WHAT IS NEEDED: Can you turn the material below into a numbered list, one line per item, with the blank lines left out?

** Begin **

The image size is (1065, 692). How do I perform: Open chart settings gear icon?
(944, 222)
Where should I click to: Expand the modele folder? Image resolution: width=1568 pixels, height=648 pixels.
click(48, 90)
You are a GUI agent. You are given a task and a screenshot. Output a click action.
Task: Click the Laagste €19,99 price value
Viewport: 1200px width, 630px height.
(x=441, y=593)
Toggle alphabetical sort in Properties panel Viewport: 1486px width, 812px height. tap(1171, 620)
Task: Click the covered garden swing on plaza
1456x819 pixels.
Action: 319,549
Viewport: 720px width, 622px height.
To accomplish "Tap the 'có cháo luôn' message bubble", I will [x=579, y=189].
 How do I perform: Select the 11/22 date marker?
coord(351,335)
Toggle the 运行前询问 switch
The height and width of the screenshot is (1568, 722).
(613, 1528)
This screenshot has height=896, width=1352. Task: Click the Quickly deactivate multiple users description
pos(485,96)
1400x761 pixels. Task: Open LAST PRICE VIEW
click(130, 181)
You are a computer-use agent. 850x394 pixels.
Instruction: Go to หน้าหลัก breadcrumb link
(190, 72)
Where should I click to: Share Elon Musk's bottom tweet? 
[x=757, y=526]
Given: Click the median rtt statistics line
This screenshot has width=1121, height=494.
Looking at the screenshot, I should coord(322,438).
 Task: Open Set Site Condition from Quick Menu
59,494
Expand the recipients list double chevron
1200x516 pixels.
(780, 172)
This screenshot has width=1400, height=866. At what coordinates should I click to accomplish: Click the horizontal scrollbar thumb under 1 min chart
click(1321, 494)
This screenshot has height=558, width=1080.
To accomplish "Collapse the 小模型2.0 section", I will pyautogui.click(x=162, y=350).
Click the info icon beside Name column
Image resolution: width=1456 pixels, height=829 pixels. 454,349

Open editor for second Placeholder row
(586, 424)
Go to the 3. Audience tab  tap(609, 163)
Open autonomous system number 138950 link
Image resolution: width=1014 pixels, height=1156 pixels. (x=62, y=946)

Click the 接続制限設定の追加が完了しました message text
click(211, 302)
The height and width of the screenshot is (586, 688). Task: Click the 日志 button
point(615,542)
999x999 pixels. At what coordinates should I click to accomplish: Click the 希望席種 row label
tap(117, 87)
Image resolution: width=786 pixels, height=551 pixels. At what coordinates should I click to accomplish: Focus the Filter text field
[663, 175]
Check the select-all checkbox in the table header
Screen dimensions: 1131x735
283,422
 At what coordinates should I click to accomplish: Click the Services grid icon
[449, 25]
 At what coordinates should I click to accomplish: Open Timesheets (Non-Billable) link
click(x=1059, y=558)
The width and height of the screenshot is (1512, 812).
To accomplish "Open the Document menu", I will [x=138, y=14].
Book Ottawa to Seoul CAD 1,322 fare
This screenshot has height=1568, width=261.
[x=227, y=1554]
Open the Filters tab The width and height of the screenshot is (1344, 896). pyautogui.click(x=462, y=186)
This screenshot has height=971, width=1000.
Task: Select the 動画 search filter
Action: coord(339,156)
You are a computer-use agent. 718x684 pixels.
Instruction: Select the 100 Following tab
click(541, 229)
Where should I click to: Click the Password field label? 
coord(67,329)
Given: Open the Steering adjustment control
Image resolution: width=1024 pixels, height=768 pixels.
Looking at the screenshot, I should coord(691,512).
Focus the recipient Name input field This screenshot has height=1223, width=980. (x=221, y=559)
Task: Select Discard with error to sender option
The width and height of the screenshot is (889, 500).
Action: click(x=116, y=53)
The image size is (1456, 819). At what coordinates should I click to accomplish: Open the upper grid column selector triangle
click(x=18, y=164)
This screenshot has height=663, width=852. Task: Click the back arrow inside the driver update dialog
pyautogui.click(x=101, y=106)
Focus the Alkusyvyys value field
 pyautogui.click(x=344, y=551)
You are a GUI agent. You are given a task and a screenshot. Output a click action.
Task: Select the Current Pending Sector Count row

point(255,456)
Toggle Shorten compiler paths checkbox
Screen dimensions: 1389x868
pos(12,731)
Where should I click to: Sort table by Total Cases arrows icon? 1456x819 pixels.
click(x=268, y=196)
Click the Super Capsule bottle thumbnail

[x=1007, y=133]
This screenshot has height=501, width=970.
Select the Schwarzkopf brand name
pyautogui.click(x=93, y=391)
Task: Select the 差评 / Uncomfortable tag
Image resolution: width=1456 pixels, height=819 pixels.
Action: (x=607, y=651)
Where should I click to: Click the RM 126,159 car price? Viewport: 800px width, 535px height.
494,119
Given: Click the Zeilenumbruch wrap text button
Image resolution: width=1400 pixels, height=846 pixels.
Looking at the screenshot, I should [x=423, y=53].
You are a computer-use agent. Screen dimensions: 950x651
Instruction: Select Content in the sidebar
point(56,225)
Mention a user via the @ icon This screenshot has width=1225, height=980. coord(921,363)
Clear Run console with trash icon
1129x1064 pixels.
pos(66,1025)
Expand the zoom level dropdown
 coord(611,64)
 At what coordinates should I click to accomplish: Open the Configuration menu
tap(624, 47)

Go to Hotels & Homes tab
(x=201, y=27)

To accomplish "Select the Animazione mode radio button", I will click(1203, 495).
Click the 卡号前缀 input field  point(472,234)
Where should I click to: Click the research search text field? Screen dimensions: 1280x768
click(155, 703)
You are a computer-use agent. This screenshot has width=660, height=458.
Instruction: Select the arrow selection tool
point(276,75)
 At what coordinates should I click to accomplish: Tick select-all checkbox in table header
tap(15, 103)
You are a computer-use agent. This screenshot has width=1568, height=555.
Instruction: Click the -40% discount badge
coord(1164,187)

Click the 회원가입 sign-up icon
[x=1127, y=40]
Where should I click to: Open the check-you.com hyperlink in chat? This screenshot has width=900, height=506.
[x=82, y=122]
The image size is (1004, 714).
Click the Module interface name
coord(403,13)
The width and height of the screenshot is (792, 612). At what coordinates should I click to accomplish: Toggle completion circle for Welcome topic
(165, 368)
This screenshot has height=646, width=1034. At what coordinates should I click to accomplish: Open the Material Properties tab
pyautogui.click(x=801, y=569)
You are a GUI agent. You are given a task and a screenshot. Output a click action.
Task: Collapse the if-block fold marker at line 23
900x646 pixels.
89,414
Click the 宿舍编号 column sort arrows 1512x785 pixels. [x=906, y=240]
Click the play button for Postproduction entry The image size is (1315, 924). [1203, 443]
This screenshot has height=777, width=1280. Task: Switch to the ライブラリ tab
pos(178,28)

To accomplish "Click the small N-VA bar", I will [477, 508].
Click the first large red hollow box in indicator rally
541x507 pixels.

** End **

FINAL RESULT:
1. The image size is (1065, 692). How do I perform: Open chart settings gear icon?
2. (944, 222)
3. Where should I click to: Expand the modele folder? Image resolution: width=1568 pixels, height=648 pixels.
4. click(48, 90)
5. You are a GUI agent. You are given a task and a screenshot. Output a click action.
6. Task: Click the Laagste €19,99 price value
7. Viewport: 1200px width, 630px height.
8. (x=441, y=593)
9. Toggle alphabetical sort in Properties panel Viewport: 1486px width, 812px height. tap(1171, 620)
10. Task: Click the covered garden swing on plaza
11. 1456x819 pixels.
12. Action: 319,549
13. Viewport: 720px width, 622px height.
14. To accomplish "Tap the 'có cháo luôn' message bubble", I will [x=579, y=189].
15.  How do I perform: Select the 11/22 date marker?
16. coord(351,335)
17. Toggle the 运行前询问 switch
18. The height and width of the screenshot is (1568, 722).
19. (613, 1528)
20. This screenshot has height=896, width=1352. Task: Click the Quickly deactivate multiple users description
21. pos(485,96)
22. 1400x761 pixels. Task: Open LAST PRICE VIEW
23. click(130, 181)
24. You are a computer-use agent. 850x394 pixels.
25. Instruction: Go to หน้าหลัก breadcrumb link
26. (190, 72)
27. Where should I click to: Share Elon Musk's bottom tweet? 
28. [x=757, y=526]
29. Given: Click the median rtt statistics line
30. This screenshot has width=1121, height=494.
31. Looking at the screenshot, I should coord(322,438).
32.  Task: Open Set Site Condition from Quick Menu
33. 59,494
34. Expand the recipients list double chevron
35. 1200x516 pixels.
36. (780, 172)
37. This screenshot has width=1400, height=866. At what coordinates should I click to accomplish: Click the horizontal scrollbar thumb under 1 min chart
38. click(1321, 494)
39. This screenshot has height=558, width=1080.
40. To accomplish "Collapse the 小模型2.0 section", I will pyautogui.click(x=162, y=350).
41. Click the info icon beside Name column
42. Image resolution: width=1456 pixels, height=829 pixels. 454,349
43. Open editor for second Placeholder row
44. (586, 424)
45. Go to the 3. Audience tab  tap(609, 163)
46. Open autonomous system number 138950 link
47. Image resolution: width=1014 pixels, height=1156 pixels. (x=62, y=946)
48. Click the 接続制限設定の追加が完了しました message text
49. click(211, 302)
50. The height and width of the screenshot is (586, 688). Task: Click the 日志 button
51. point(615,542)
52. 999x999 pixels. At what coordinates should I click to accomplish: Click the 希望席種 row label
53. tap(117, 87)
54. Image resolution: width=786 pixels, height=551 pixels. At what coordinates should I click to accomplish: Focus the Filter text field
55. [663, 175]
56. Check the select-all checkbox in the table header
57. Screen dimensions: 1131x735
58. 283,422
59.  At what coordinates should I click to accomplish: Click the Services grid icon
60. [449, 25]
61.  At what coordinates should I click to accomplish: Open Timesheets (Non-Billable) link
62. click(x=1059, y=558)
63. The width and height of the screenshot is (1512, 812).
64. To accomplish "Open the Document menu", I will [x=138, y=14].
65. Book Ottawa to Seoul CAD 1,322 fare
66. This screenshot has height=1568, width=261.
67. [x=227, y=1554]
68. Open the Filters tab The width and height of the screenshot is (1344, 896). pyautogui.click(x=462, y=186)
69. This screenshot has height=971, width=1000.
70. Task: Select the 動画 search filter
71. Action: coord(339,156)
72. You are a computer-use agent. 718x684 pixels.
73. Instruction: Select the 100 Following tab
74. click(541, 229)
75. Where should I click to: Click the Password field label? 
76. coord(67,329)
77. Given: Open the Steering adjustment control
78. Image resolution: width=1024 pixels, height=768 pixels.
79. Looking at the screenshot, I should coord(691,512).
80. Focus the recipient Name input field This screenshot has height=1223, width=980. (x=221, y=559)
81. Task: Select Discard with error to sender option
82. The width and height of the screenshot is (889, 500).
83. Action: click(x=116, y=53)
84. The image size is (1456, 819). At what coordinates should I click to accomplish: Open the upper grid column selector triangle
85. click(x=18, y=164)
86. This screenshot has height=663, width=852. Task: Click the back arrow inside the driver update dialog
87. pyautogui.click(x=101, y=106)
88. Focus the Alkusyvyys value field
89.  pyautogui.click(x=344, y=551)
90. You are a GUI agent. You are given a task and a screenshot. Output a click action.
91. Task: Select the Current Pending Sector Count row
92. point(255,456)
93. Toggle Shorten compiler paths checkbox
94. Screen dimensions: 1389x868
95. pos(12,731)
96. Where should I click to: Sort table by Total Cases arrows icon? 1456x819 pixels.
97. click(x=268, y=196)
98. Click the Super Capsule bottle thumbnail
99. [x=1007, y=133]
100. This screenshot has height=501, width=970.
101. Select the Schwarzkopf brand name
102. pyautogui.click(x=93, y=391)
103. Task: Select the 差评 / Uncomfortable tag
104. Image resolution: width=1456 pixels, height=819 pixels.
105. Action: (x=607, y=651)
106. Where should I click to: Click the RM 126,159 car price? Viewport: 800px width, 535px height.
107. 494,119
108. Given: Click the Zeilenumbruch wrap text button
109. Image resolution: width=1400 pixels, height=846 pixels.
110. Looking at the screenshot, I should [x=423, y=53].
111. You are a computer-use agent. Screen dimensions: 950x651
112. Instruction: Select Content in the sidebar
113. point(56,225)
114. Mention a user via the @ icon This screenshot has width=1225, height=980. coord(921,363)
115. Clear Run console with trash icon
116. 1129x1064 pixels.
117. pos(66,1025)
118. Expand the zoom level dropdown
119.  coord(611,64)
120.  At what coordinates should I click to accomplish: Open the Configuration menu
121. tap(624, 47)
122. Go to Hotels & Homes tab
123. (x=201, y=27)
124. To accomplish "Select the Animazione mode radio button", I will click(1203, 495).
125. Click the 卡号前缀 input field  point(472,234)
126. Where should I click to: Click the research search text field? Screen dimensions: 1280x768
127. click(155, 703)
128. You are a computer-use agent. This screenshot has width=660, height=458.
129. Instruction: Select the arrow selection tool
130. point(276,75)
131.  At what coordinates should I click to accomplish: Tick select-all checkbox in table header
132. tap(15, 103)
133. You are a computer-use agent. This screenshot has width=1568, height=555.
134. Instruction: Click the -40% discount badge
135. coord(1164,187)
136. Click the 회원가입 sign-up icon
137. [x=1127, y=40]
138. Where should I click to: Open the check-you.com hyperlink in chat? This screenshot has width=900, height=506.
139. [x=82, y=122]
140. The image size is (1004, 714).
141. Click the Module interface name
142. coord(403,13)
143. The width and height of the screenshot is (792, 612). At what coordinates should I click to accomplish: Toggle completion circle for Welcome topic
144. (165, 368)
145. This screenshot has height=646, width=1034. At what coordinates should I click to accomplish: Open the Material Properties tab
146. pyautogui.click(x=801, y=569)
147. You are a GUI agent. You are given a task and a screenshot. Output a click action.
148. Task: Collapse the if-block fold marker at line 23
149. 900x646 pixels.
150. 89,414
151. Click the 宿舍编号 column sort arrows 1512x785 pixels. [x=906, y=240]
152. Click the play button for Postproduction entry The image size is (1315, 924). [1203, 443]
153. This screenshot has height=777, width=1280. Task: Switch to the ライブラリ tab
154. pos(178,28)
155. To accomplish "Click the small N-VA bar", I will [477, 508].
156. Click the first large red hollow box in indicator rally
157. 541x507 pixels.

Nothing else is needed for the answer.